A Pulsed Electromagnetic Field Protects against Glutamate-Induced Excitotoxicity by Modulating the Endocannabinoid System in HT22 Cells

摘要

Glutamate-induced excitotoxicity is common in the pathogenesis of many neurological diseases. A pulsed electromagnetic field (PEMF) exerts therapeutic effects on the nervous system, but its specific mechanism associated with excitotoxicity is still unknown. We investigated the role of PEMF exposure in regulating glutamate-induced excitotoxicity through the endocannabinoid (eCB) system.
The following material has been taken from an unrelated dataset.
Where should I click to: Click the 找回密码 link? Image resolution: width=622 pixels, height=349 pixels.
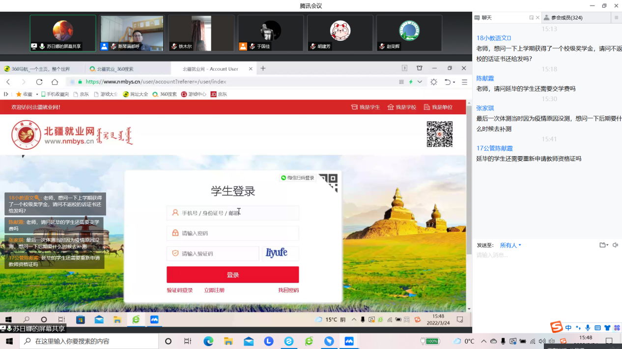pyautogui.click(x=288, y=290)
PEMF exposure improved viability of HT22 cells after excitotoxicity and reduced lactate dehydrogenase release and cell death. An eCB receptor 1 (CB1R) specific inhibitor suppressed the protective effects of PEMF exposure, even though changes in CB1R expression were not observed. Elevation of N-arachidonylethanolamide (AEA) and 2-arachidonylglycerol (2-AG) following PEMF exposure indicated that the neuroprotective effects of PEMF were related to modulation of the eCB metabolic system. Furthermore, CB1R/ERK signaling was shown to be an important downstream pathway of PEMF in regulating excitotoxicity. These results suggest that PEMF exposure leads to neuroprotective effects against excitotoxicity by facilitating the eCB/CB1R/ERK signaling pathway. Therefore, PEMF may be a potential physical therapeutic technique for preventing and treating neurological diseases.